-------- EXERCISE MATERIAL

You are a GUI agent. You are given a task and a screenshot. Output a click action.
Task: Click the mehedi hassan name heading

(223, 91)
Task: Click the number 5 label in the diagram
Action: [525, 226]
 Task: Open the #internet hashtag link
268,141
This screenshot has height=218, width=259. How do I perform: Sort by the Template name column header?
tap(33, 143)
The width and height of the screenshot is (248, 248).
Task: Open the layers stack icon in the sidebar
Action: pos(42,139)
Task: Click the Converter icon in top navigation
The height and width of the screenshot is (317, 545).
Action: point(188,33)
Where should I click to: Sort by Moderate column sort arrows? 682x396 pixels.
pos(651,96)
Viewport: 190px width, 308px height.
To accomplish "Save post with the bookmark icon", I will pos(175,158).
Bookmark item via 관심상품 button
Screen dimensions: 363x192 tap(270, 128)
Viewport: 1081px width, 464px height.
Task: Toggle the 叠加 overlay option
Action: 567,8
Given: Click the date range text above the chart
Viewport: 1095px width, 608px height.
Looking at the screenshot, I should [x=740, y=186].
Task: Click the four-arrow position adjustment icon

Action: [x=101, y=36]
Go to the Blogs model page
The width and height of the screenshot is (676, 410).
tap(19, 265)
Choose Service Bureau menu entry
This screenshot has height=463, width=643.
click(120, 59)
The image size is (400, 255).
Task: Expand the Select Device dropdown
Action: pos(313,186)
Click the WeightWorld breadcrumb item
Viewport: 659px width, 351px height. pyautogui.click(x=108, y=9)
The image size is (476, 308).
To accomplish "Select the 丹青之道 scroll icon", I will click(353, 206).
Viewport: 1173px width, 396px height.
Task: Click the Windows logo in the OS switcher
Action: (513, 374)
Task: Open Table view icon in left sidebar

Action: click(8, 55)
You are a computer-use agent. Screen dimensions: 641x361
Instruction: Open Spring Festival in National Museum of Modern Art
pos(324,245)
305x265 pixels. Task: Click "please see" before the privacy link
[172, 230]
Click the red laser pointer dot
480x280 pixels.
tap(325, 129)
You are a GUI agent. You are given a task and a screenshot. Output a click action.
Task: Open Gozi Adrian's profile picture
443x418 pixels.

----------------

**YOUR INSTRUCTIONS**
Write out every record shown above, word for word.

**OUTPUT**
You are a GUI agent. You are given a task and a screenshot. Output a click action.
Task: Click the mehedi hassan name heading

(223, 91)
Task: Click the number 5 label in the diagram
Action: [525, 226]
 Task: Open the #internet hashtag link
268,141
This screenshot has height=218, width=259. How do I perform: Sort by the Template name column header?
tap(33, 143)
The width and height of the screenshot is (248, 248).
Task: Open the layers stack icon in the sidebar
Action: pos(42,139)
Task: Click the Converter icon in top navigation
The height and width of the screenshot is (317, 545).
Action: point(188,33)
Where should I click to: Sort by Moderate column sort arrows? 682x396 pixels.
pos(651,96)
Viewport: 190px width, 308px height.
To accomplish "Save post with the bookmark icon", I will pos(175,158).
Bookmark item via 관심상품 button
Screen dimensions: 363x192 tap(270, 128)
Viewport: 1081px width, 464px height.
Task: Toggle the 叠加 overlay option
Action: 567,8
Given: Click the date range text above the chart
Viewport: 1095px width, 608px height.
Looking at the screenshot, I should [x=740, y=186].
Task: Click the four-arrow position adjustment icon

Action: [x=101, y=36]
Go to the Blogs model page
The width and height of the screenshot is (676, 410).
tap(19, 265)
Choose Service Bureau menu entry
This screenshot has height=463, width=643.
click(120, 59)
The image size is (400, 255).
Task: Expand the Select Device dropdown
Action: pos(313,186)
Click the WeightWorld breadcrumb item
Viewport: 659px width, 351px height. pyautogui.click(x=108, y=9)
The image size is (476, 308).
To accomplish "Select the 丹青之道 scroll icon", I will click(353, 206).
Viewport: 1173px width, 396px height.
Task: Click the Windows logo in the OS switcher
Action: (513, 374)
Task: Open Table view icon in left sidebar

Action: click(8, 55)
You are a computer-use agent. Screen dimensions: 641x361
Instruction: Open Spring Festival in National Museum of Modern Art
pos(324,245)
305x265 pixels. Task: Click "please see" before the privacy link
[172, 230]
Click the red laser pointer dot
480x280 pixels.
tap(325, 129)
You are a GUI agent. You are given a task and a screenshot. Output a click action.
Task: Open Gozi Adrian's profile picture
443x418 pixels.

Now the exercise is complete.